Stored data

★ ★ ★

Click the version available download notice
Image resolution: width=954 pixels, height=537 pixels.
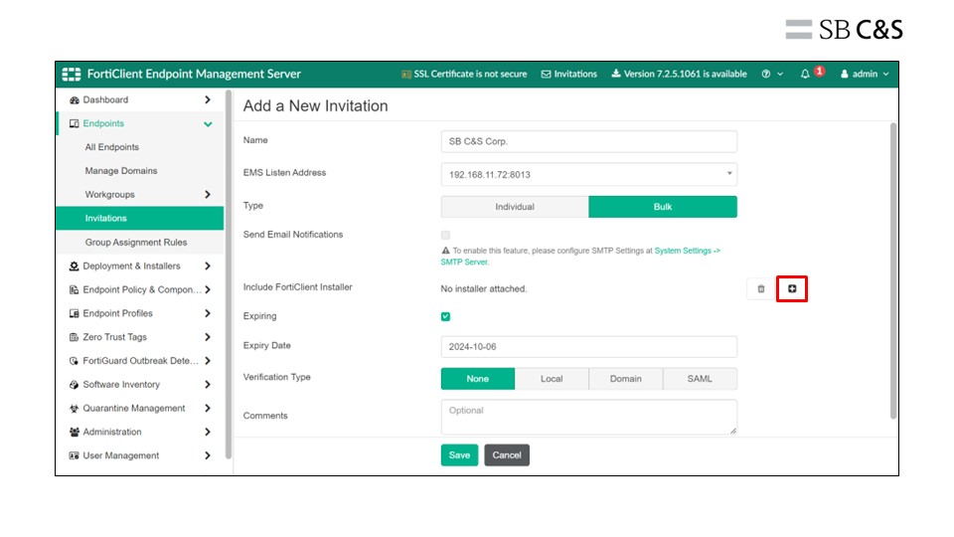(x=679, y=75)
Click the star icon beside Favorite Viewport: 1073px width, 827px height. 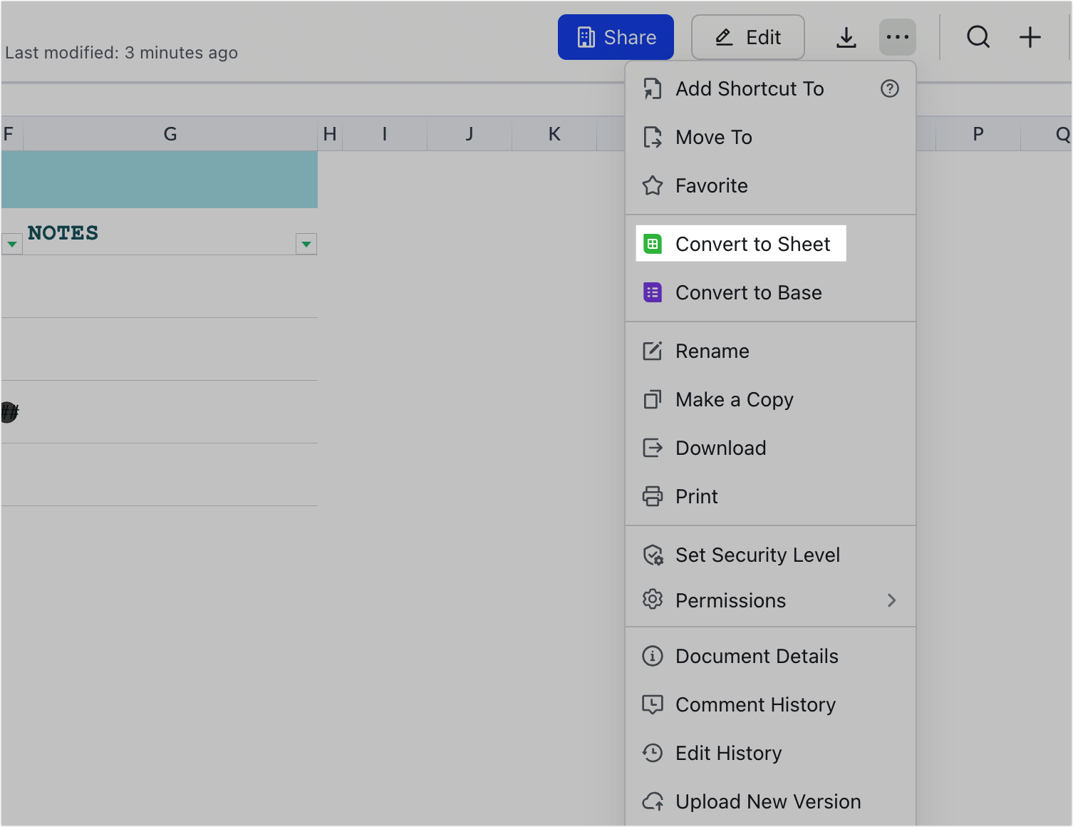653,185
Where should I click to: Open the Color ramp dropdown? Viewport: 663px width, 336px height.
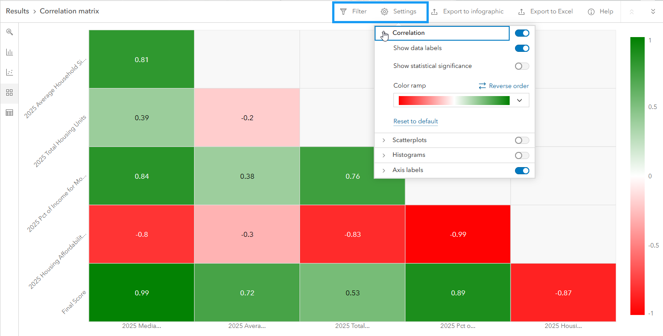519,101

★ ★ ★

Task brief
Which lines run from the one containing "Where should I" through the last line of the entries above? Output them exactly, both ends included, with no pictures.

Answer to this task
Where should I click to: Open the Color ramp dropdown? Viewport: 663px width, 336px height.
519,101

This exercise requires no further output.